Vice President calls on Africans to become self-supporting
Vice President John Dramani Mahama has called on Africans to establish domestic organisations that would enable them to monitor and evaluate their performance in various sectors, instead of their over-dependence on foreign and donor support.
He said their perennial engagement of such foreign organisations was not helpful to the continent as most of them were not accustomed to the African culture and values and at the end distort their historical origins.
Vice President Mahama made this call on Wednesday during the sixth African Evaluation Association conference under the theme: “Rights and Responsibility in Development Evaluation in Accra”.
The African Evaluation Association was founded in 1999 in response to a growing demand for information sharing, advocacy and advanced capacity building in evaluation in Africa.
The Association, which is an umbrella organisation of national monitoring and evaluation associations and networks in Africa was organised in Ghana by the National Development Planning Commission and the Institute of African Studies, University of Ghana in collaboration with the secretariat.

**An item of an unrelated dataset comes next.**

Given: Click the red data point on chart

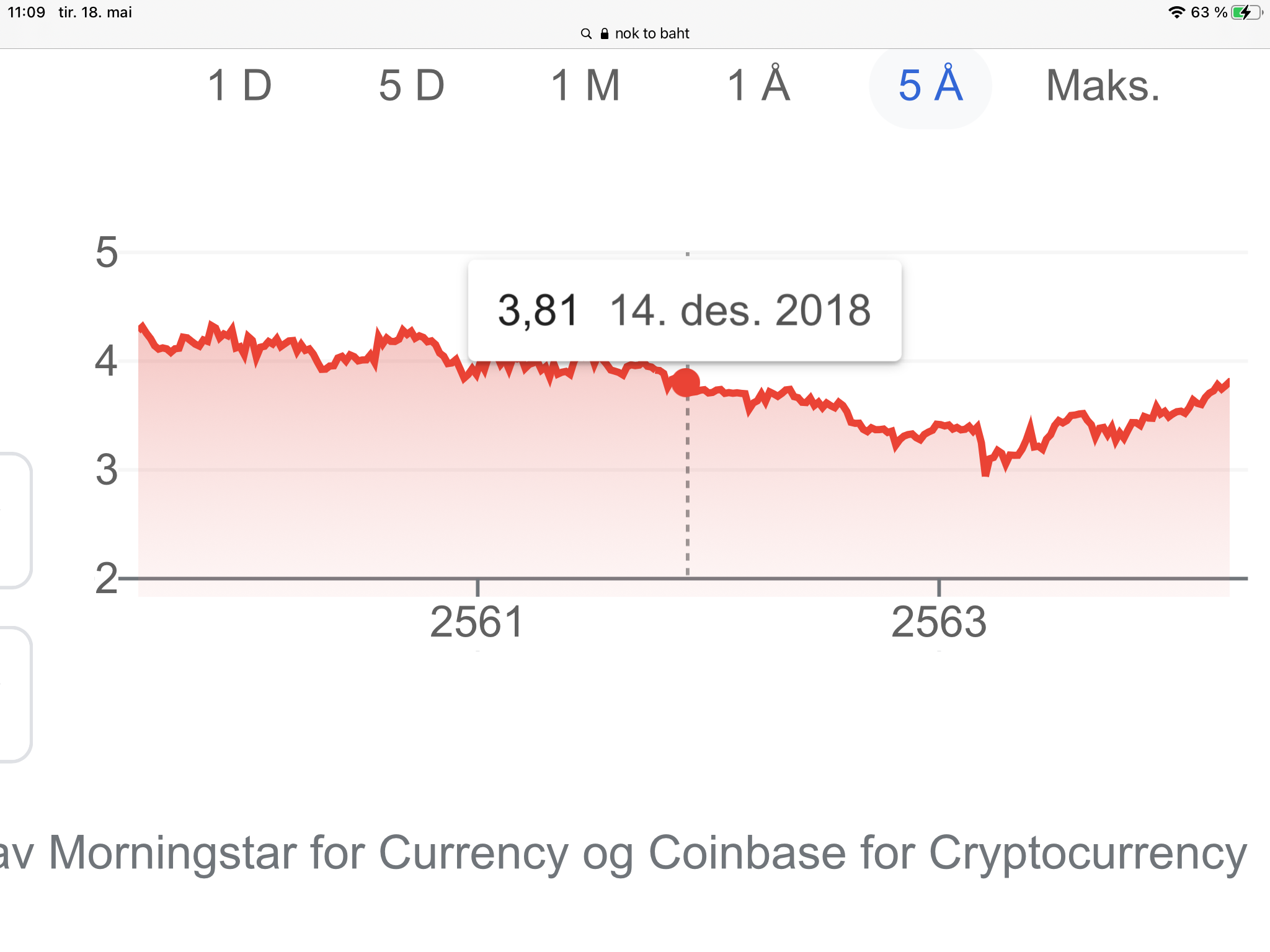Looking at the screenshot, I should tap(686, 382).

Vice President Mahama appealed to member countries to focus their evaluations on the levels of poverty in the continent and device ways of mitigating such levels to make the region attractive to nationals of other continents.
He appealed to African groups and societies to mobilise, learn and engage themselves in re-positioning the continent in the areas of good governance, democracy and the rule of law in the coming years.
Mrs. Florence Etta president of Africa Evaluation Association, said development was about creating an enabling environment which would provide Africans to harness their full potential to exercise their rights.
She noted that the enjoyment of human rights could pave a way for the development and transformation of countries to better positions in all sectors of development.
Mr. Paul Victor Obeng, Chairman of the National Development Planning Commission, who chaired the programme, reiterated the relevance of empowering women in Africa as a collective responsibility of all Africans.